▼▼▼

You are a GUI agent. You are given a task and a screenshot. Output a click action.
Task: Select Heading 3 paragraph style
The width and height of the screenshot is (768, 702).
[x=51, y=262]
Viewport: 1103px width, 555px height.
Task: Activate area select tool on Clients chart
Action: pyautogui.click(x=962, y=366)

▲▲▲

# WORK TASK:
Make an exact copy of the whole listing, so that no line is lost.

# TASK RESPONSE:
You are a GUI agent. You are given a task and a screenshot. Output a click action.
Task: Select Heading 3 paragraph style
The width and height of the screenshot is (768, 702).
[x=51, y=262]
Viewport: 1103px width, 555px height.
Task: Activate area select tool on Clients chart
Action: pyautogui.click(x=962, y=366)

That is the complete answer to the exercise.